I didn’t do so well this week. I missed an obvious sorting solution for a while on question C and didn’t think of using DP for question D. Also didn’t bother to look at E but I had just learnt about and written a post about topological sort which was its solution.
A – camel Case
Given a string \(S\), print the position of the first and only capital letter within it. Nothing much to be said here:
P1
#include <iostream>
using namespace std;
int main() {
string s;
cin >> s;
for (int i = 0; i < s.size(); i++)
if (isupper(s[i])) cout << i + 1;
return 0;
}
B – Trimmed Mean
A person enters a gymnastics contest, where \(5N\) judges give a score. Find the mean of the scores excluding the lowest and highest \(N\) scores. Error margin of answer is \(10^{-5}\).Also quite easy:
P2
#include <iostream>
#include <iomanip>
using namespace std;
int n, x[501];
long double ans;
int main() {
cout << fixed << setprecision(5);
cin >> n;
for (int i = 1; i <= 5 * n; i++)
cin >> x[i];
sort(x + 1, x + 5 * n + 1);
for (int i = n + 1; i <= 4 * n; i++)
ans += x[i];
ans /= n * 3;
cout << ans;
return 0;
}
C – LRUD Instructions 2
A person starts on the origin of a two-dimensional plane. The person moves around following the characters of a string of length \(N\) containing L\((x -= 1)\), R\((x += 1)\), U\((y += 1)\), and D\((y -= 1)\). Determine if the person has passed over the same position twice.
Solution: create a structure pos with two integers \(x\) and \(y\) and record all the positions by going through the string. Sort the positions by their x-value and then their y-value. By iterating through the points we can compare each position to the next, determining our answer.
P3
#include <iostream>
using namespace std;
struct pos{
int x, y;
} a[200001];
bool cmp(pos X, pos Y) {
if (X.x != Y.x) return X.x < Y.x;
else return X.y < Y.y;
}
int n, x, y;
string s;
int main() {
cin >> n >> s;
for (int i = 1; i <= n; i++) {
char c = s[i - 1];
if (c == 'U') y++;
if (c == 'D') y--;
if (c == 'R') x++;
if (c == 'L') x--;
a[i].x = x, a[i].y = y;
}
sort(a, a + n + 1, cmp);
for (int i = 1; i <= n; i++)
if (a[i].x == a[i - 1].x && a[i].y == a[i - 1].y) {
cout << "Yes";
return 0;
}
cout << "No";
return 0;
}
D – Flip Cards
You have \(n\) cards placed in a line. The \(i\)th card has \(A_i\) written on top and \(B_i\) on the back. How many ways are there, modulo \(998244353\), are there to flip some(possibly zero) of the cards so that no adjacent cards show the same number?

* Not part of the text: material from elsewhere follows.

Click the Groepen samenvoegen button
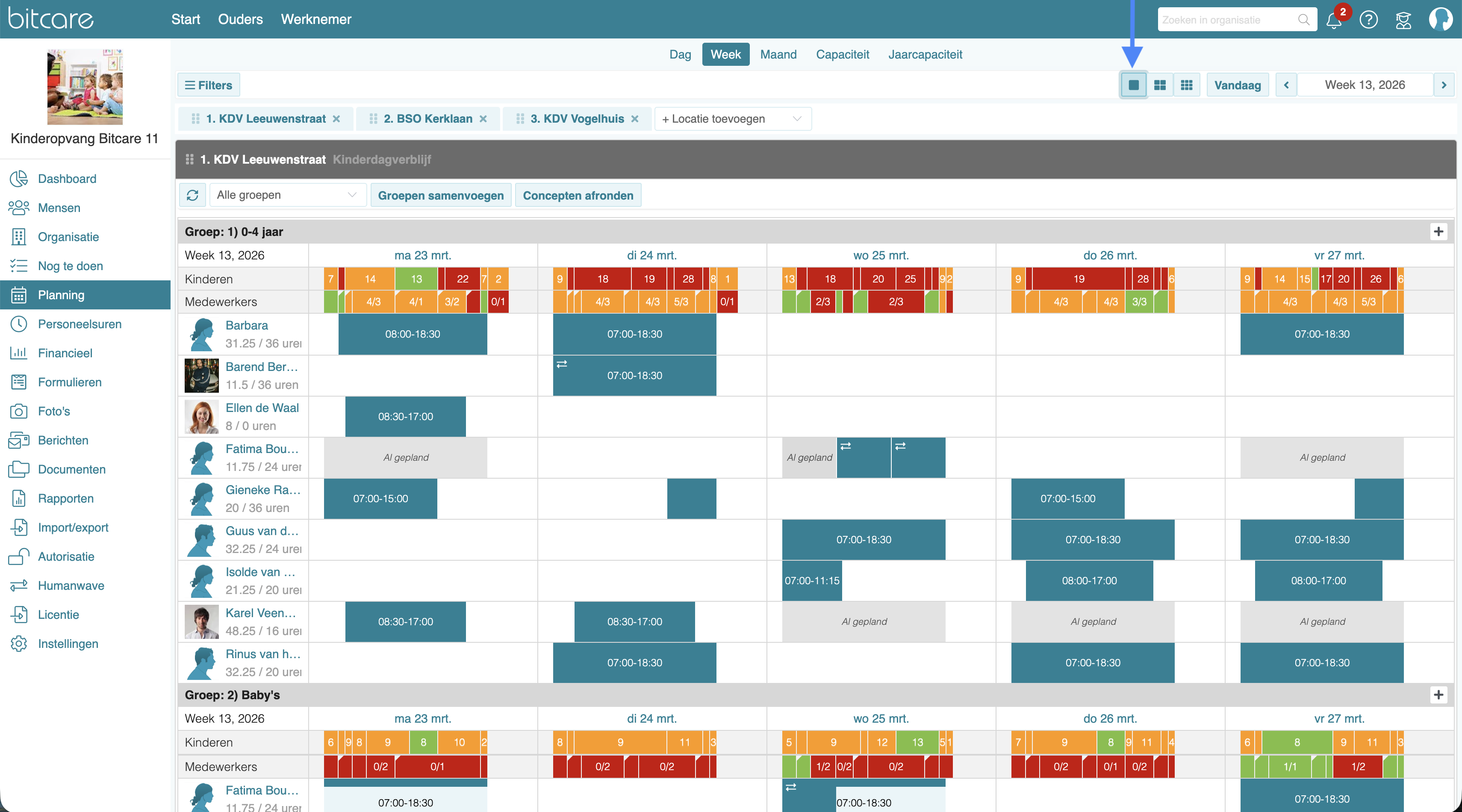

Solution: this is a DP problem. Let dp[i][j]
denote the number of ways for only the first \(i\) cards such that the \(i\)th card is facing up if \(j = 0\), and down if \(j = 1\). Then, the recurrence is quite easy to construct.
P4
#include <iostream>
using namespace std;
const int M = 998244353;
int n, a[200001], b[200001], dp[200001][2];
int main() {
cin >> n;
for (int i = 1; i <= n; i++)
cin >> a[i] >> b[i];
dp[1][0] = dp[1][1] = 1;
for (int i = 2; i <= n; i++) {
if (a[i] != b[i - 1]) dp[i][0] = dp[i - 1][1];
if (a[i] != a[i - 1]) dp[i][0] = (dp[i][0] + dp[i - 1][0]) % M;
if (b[i] != a[i - 1]) dp[i][1] = dp[i - 1][0];
if (b[i] != b[i - 1]) dp[i][1] = (dp[i][1] + dp[i - 1][1]) % M;
}
cout << (dp[n][0] + dp[n][1]) % M;
return 0;
}
E – Find Permutation
There is a permutation \((A_1, A_2, \cdots ,A_N)\)of \(1, 2, \cdots, N\). While you do not know the permutation, you know $M$ pairs of integers \((X_i, Y_i)\) such that \(A_{X_i} < A_{Y_i}\). If the permutation can be uniquely determined from these conditions, print Yes
, and on the next line the permutation. If not, print No
.
Solution: We run a topological sort, where the nodes are the values of \(A\), and the directed edges go from small to large. You can read my article on topological sort to get the basics. If there are multiple nodes inserted into the queue from one node, then there is no unique solution.
P5
#include <iostream>
#include <vector>
#include <queue>
using namespace std;
int n, m, x, y, deg[200001], ans[200001], k;
vector<int> graph[200001];
queue<int> q;
int main() {
cin >> n >> m;
for (int i = 1; i <= m; i++) {
cin >> x >> y;
deg[y]++;
graph[x].push_back(y);
}
for (int i = 1; i <= n; i++)
if (!deg[i]) q.push(i);
if (q.size() > 1) {
cout << "No";
return 0;
}
while (!q.empty()) {
int cur = q.front();
q.pop();
ans[cur] = ++k;
int cnt = 0;
for (int i : graph[cur]) {
deg[i]--;
if (!deg[i]) {
cnt++;
q.push(i);
}
}
if (cnt > 1) {
cout << "No";
return 0;
}
}
cout << "Yes\n";
for (int i = 1; i <= n; i++)
cout << ans[i] << ' ';
return 0;
}